A restrictive covenant is a clause which restricts the post-termination activity of any employees once they have left the business, affecting many issues such as confidentiality, solicitation of clients and the location of the business. Due to misapplication of these covenants, it can often be thought that they are not worth the paper they are written on, however, if drafted correctly, enforced and implemented well then it can be a powerful policy which will result in a successful restriction on an ex-employee’s activities.
When drafting restrictive covenants you need to ensure that they are reasonable or they will simply not be valid and enforceable. Restrictions will only be enforceable for the time limit stipulated within the covenant and this, again, cannot be unduly large, so again it is all about being reasonable.

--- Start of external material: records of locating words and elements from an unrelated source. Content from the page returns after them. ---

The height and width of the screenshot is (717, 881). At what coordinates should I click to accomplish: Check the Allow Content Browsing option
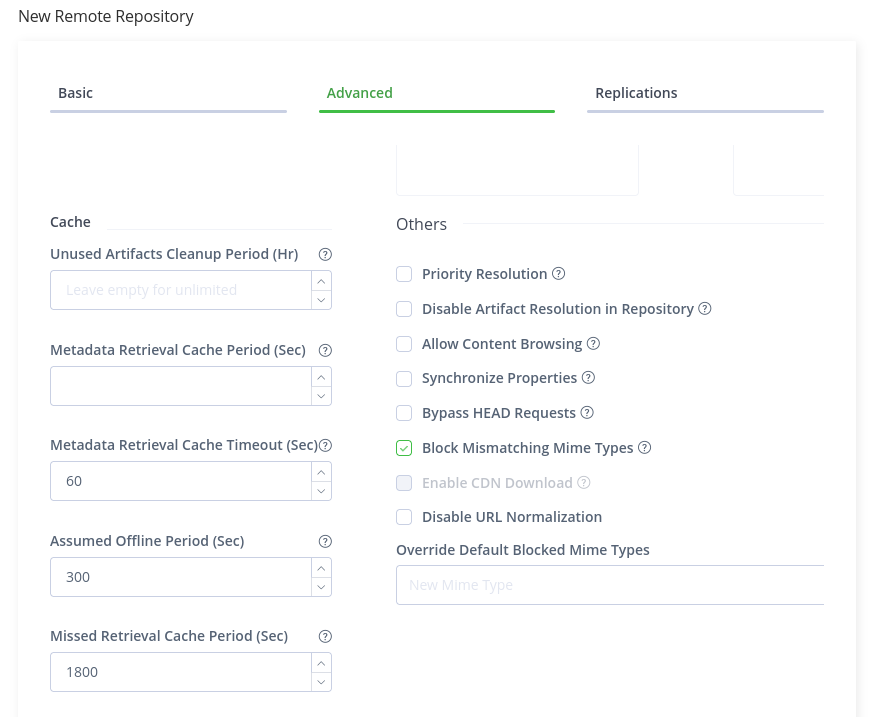click(x=404, y=344)
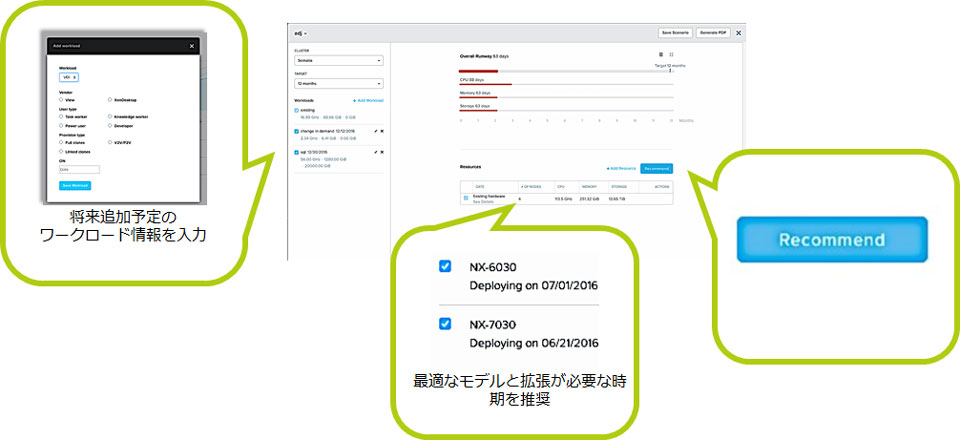Image resolution: width=960 pixels, height=440 pixels.
Task: Click the ON date input field
Action: 79,170
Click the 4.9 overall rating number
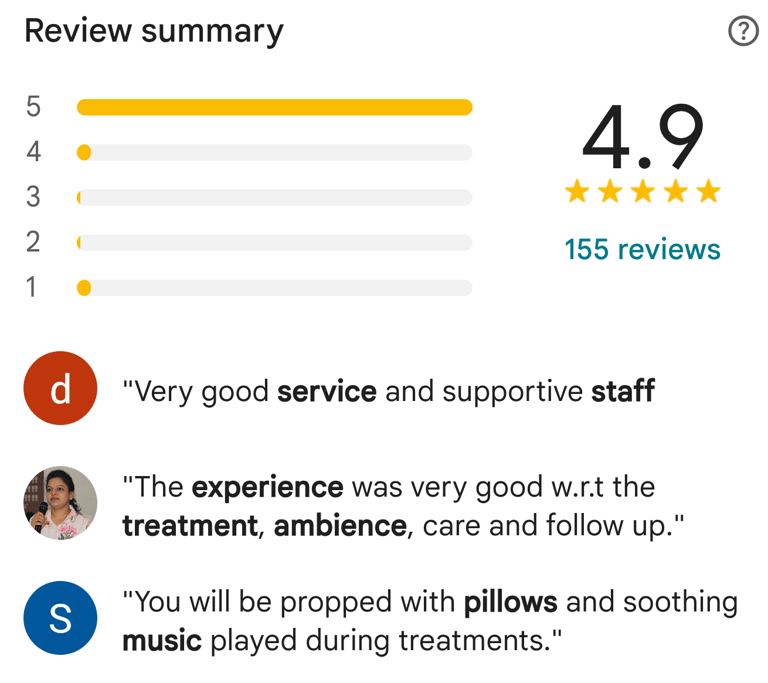768x683 pixels. pos(643,137)
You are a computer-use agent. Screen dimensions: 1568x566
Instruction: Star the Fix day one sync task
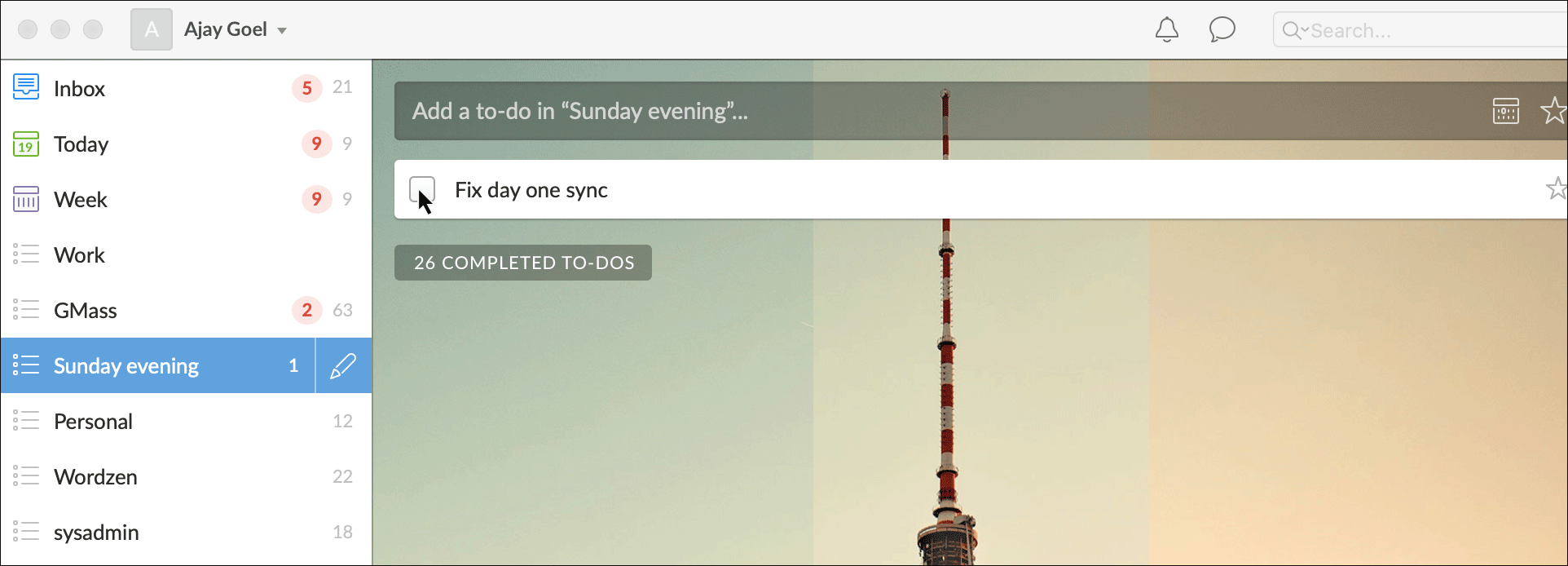coord(1556,189)
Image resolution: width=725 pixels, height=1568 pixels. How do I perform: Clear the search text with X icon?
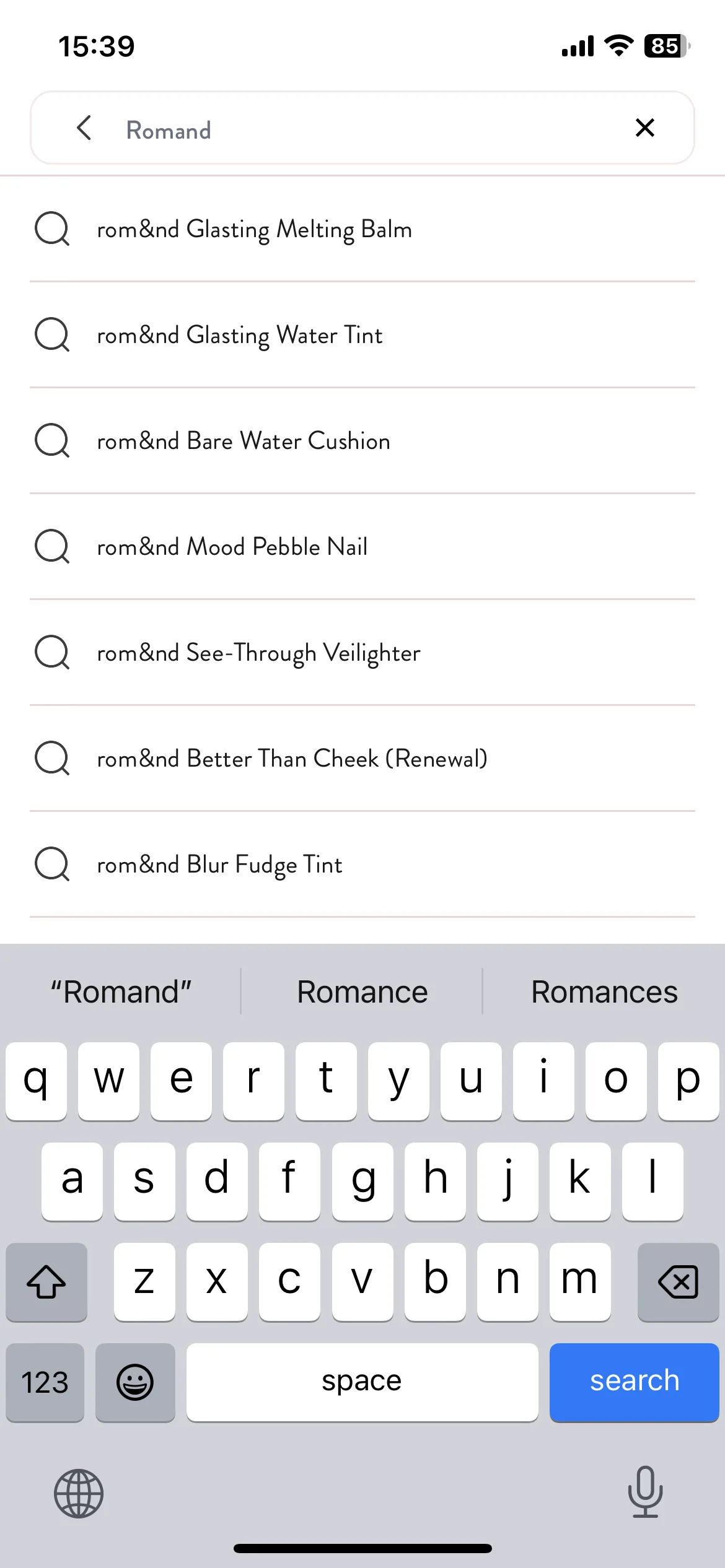[x=645, y=128]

So how long can restrictive covenants be enforceable? This is the question I put to expert employment law solicitor Thushara (Tosh) Polpitye.
How long can restrictive covenants be enforceable? Tosh Polpitye expert employment law solicitor will explain in this short video.
So the way to think about it is, the purpose of the restrictive covenant is to protect a legitimate business interest, so how long it depends on the seniority of the employee generally or how important it is within the industry to protect that person. So a director, for example, will have a longer period of restriction, so maybe one year and most employees would have somewhere between three to six months. The period of the restriction is just enough time for the company to be able to reconnect with their clients or their suppliers or whoever their customer base is and then after that period of times you can't really connect to them where the law basically says well then anybody can go to them.